== TASK STATEMENT ==
Below are entries. Reproduce exactly the lines between the line holding "You are a GUI" and the line holding "Task: Click the range slider handle at right", inclusive, and only those.

=====

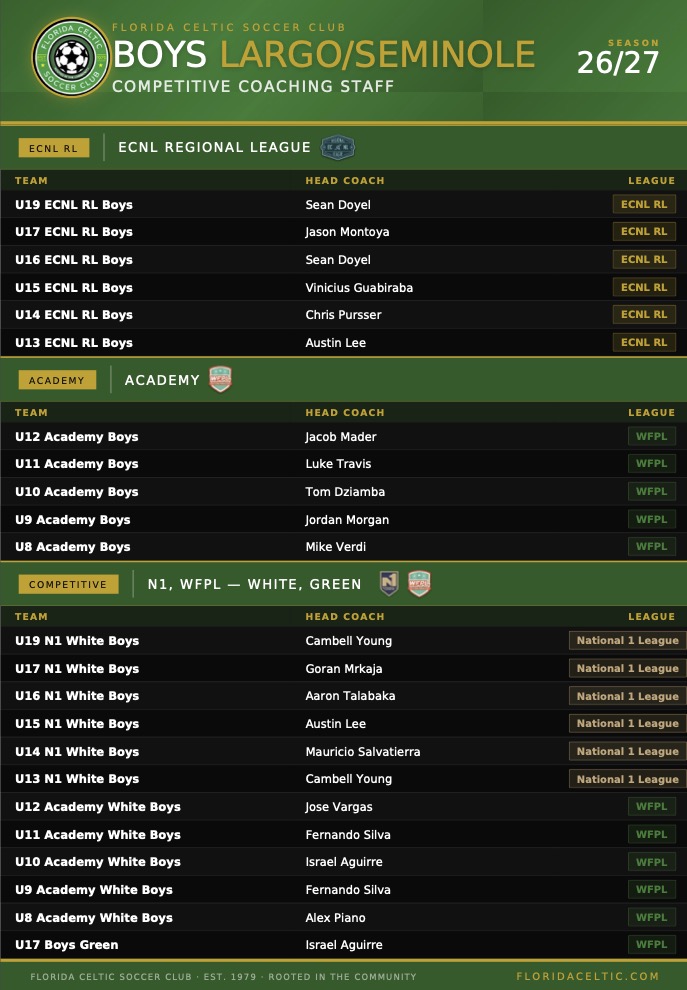
Task: Select the yellow Academy section tag
Action: pyautogui.click(x=57, y=380)
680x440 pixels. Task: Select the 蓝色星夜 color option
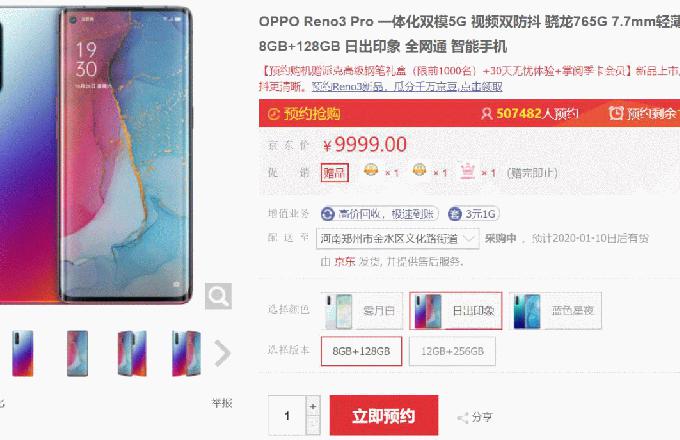point(556,311)
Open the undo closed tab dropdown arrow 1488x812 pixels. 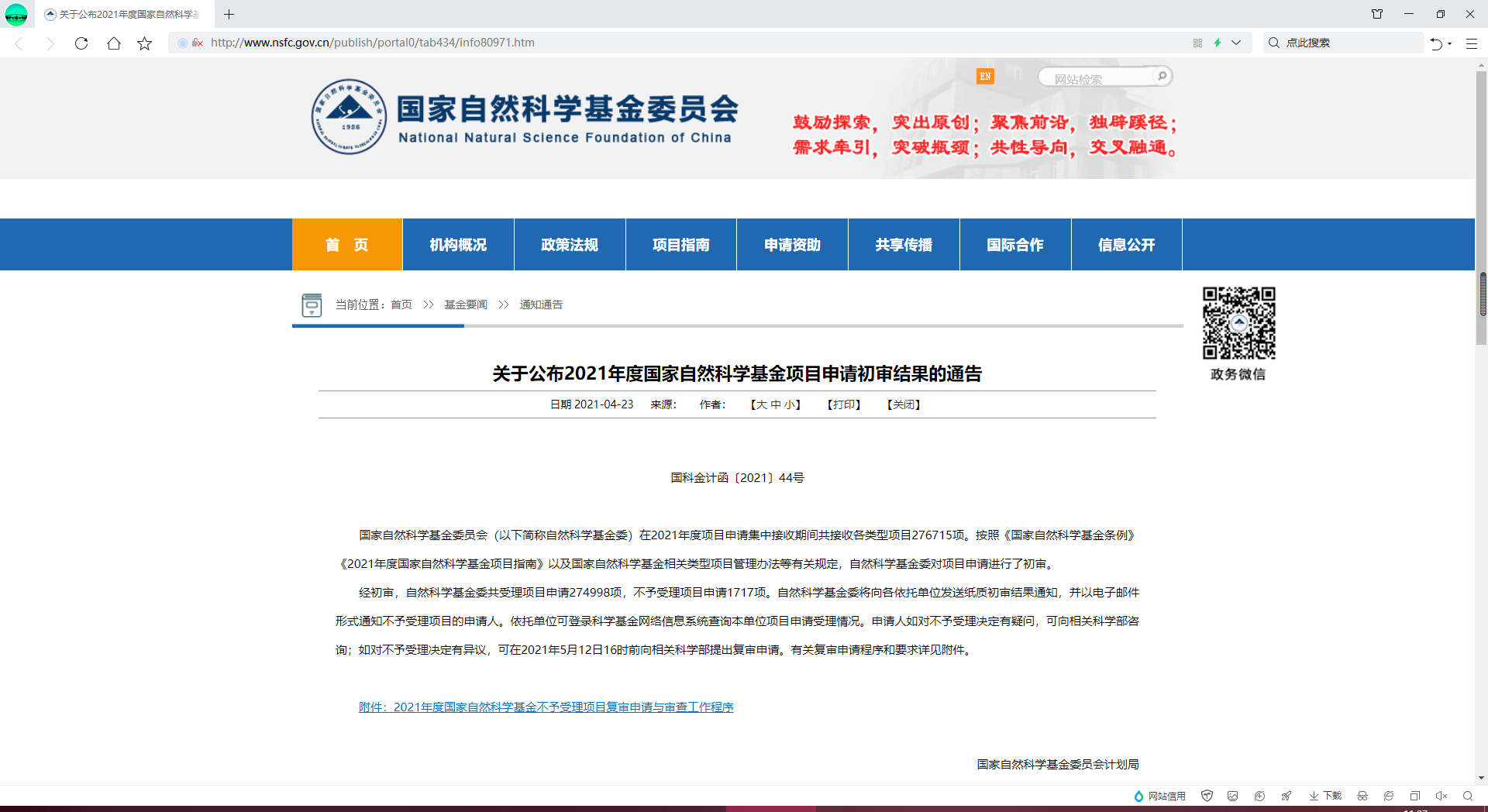pos(1450,43)
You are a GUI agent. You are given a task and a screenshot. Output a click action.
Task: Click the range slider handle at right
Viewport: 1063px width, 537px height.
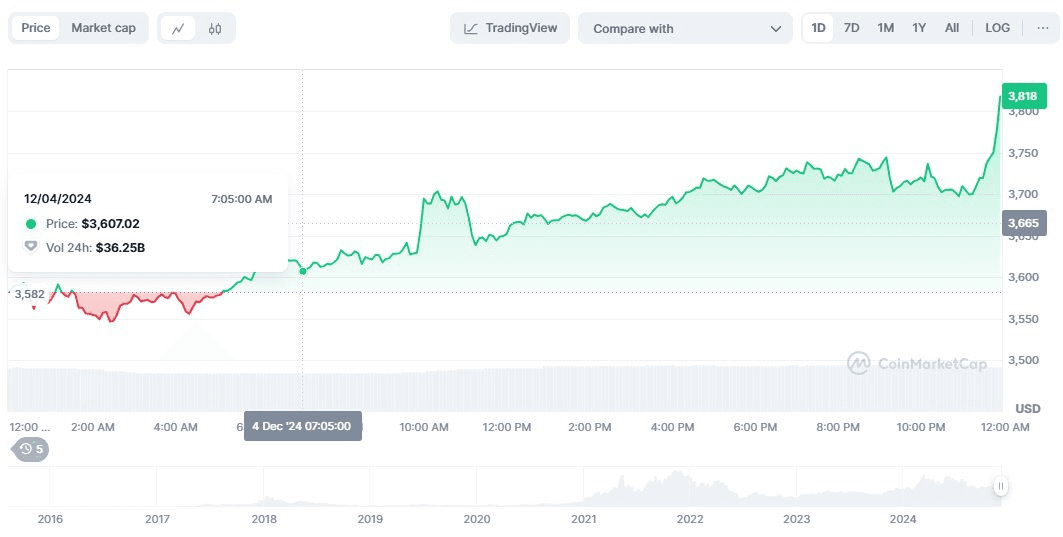coord(1000,487)
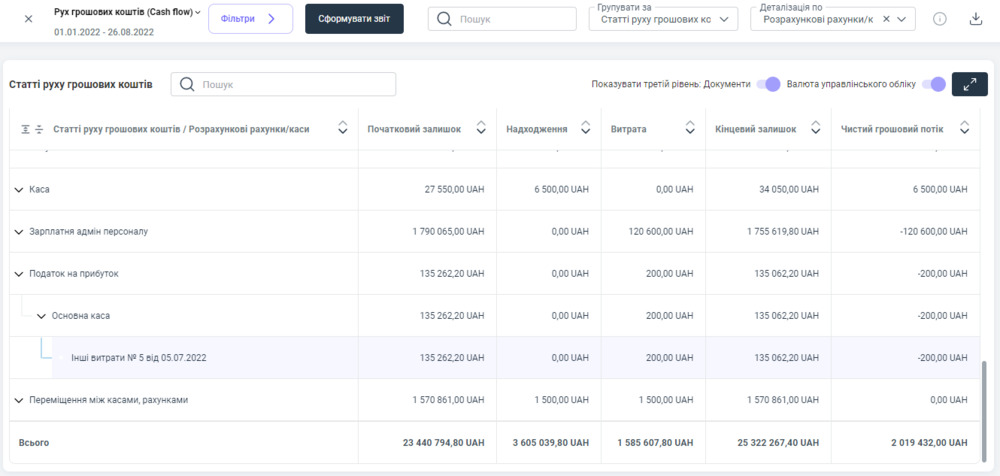Viewport: 1000px width, 476px height.
Task: Close the Cash flow report with X
Action: [x=28, y=19]
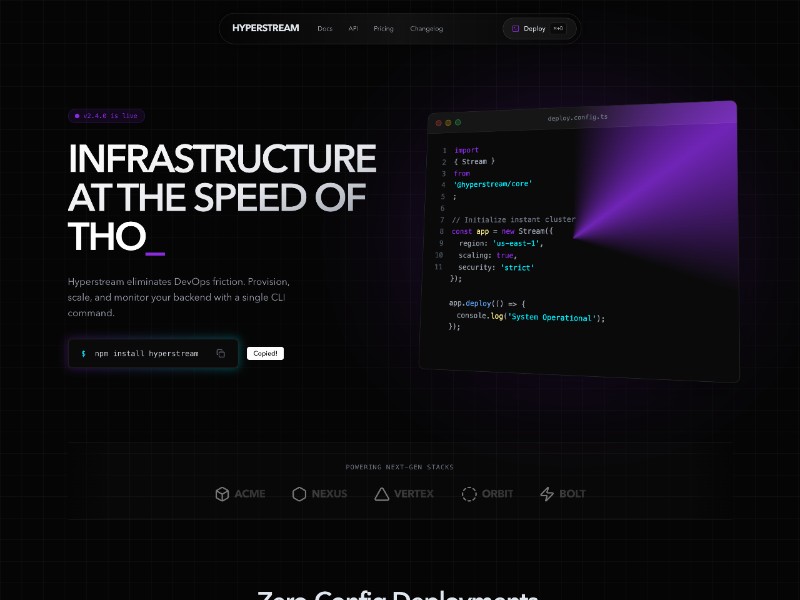The height and width of the screenshot is (600, 800).
Task: Open the Pricing nav item
Action: click(383, 29)
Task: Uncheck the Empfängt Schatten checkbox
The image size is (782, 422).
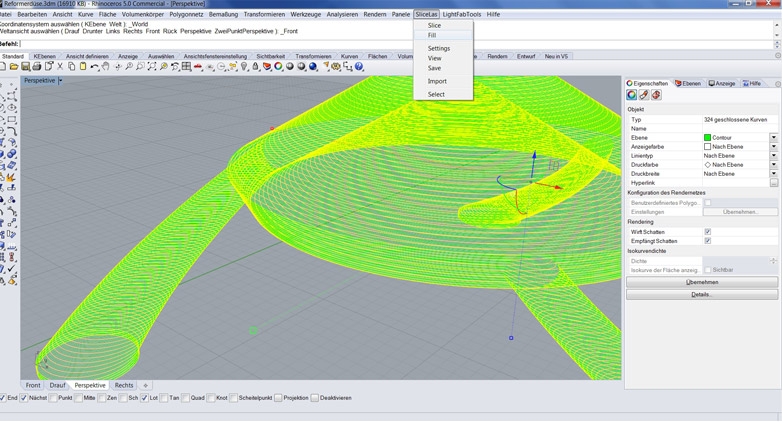Action: 708,241
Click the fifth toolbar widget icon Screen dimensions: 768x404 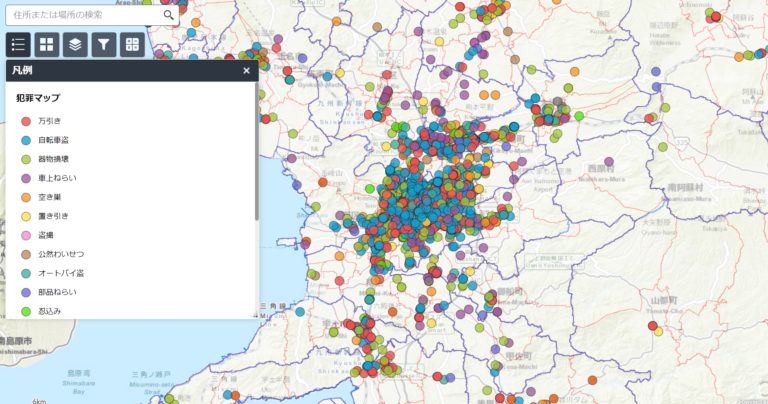click(x=132, y=44)
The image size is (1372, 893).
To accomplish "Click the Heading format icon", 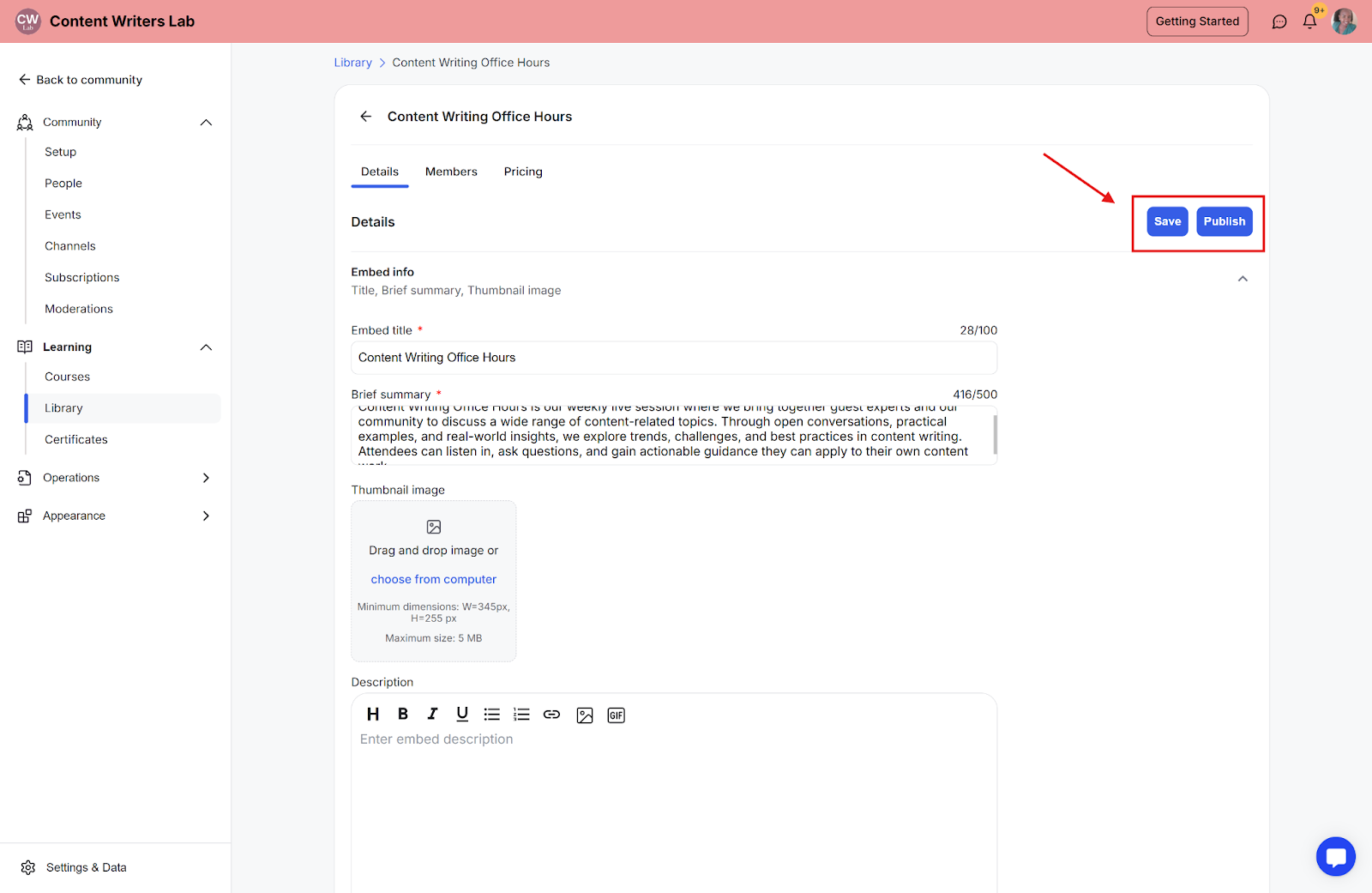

=====

== TASK RESPONSE ==
You are a GUI agent. You are given a task and a screenshot. Output a click action.
Task: Click the range slider handle at right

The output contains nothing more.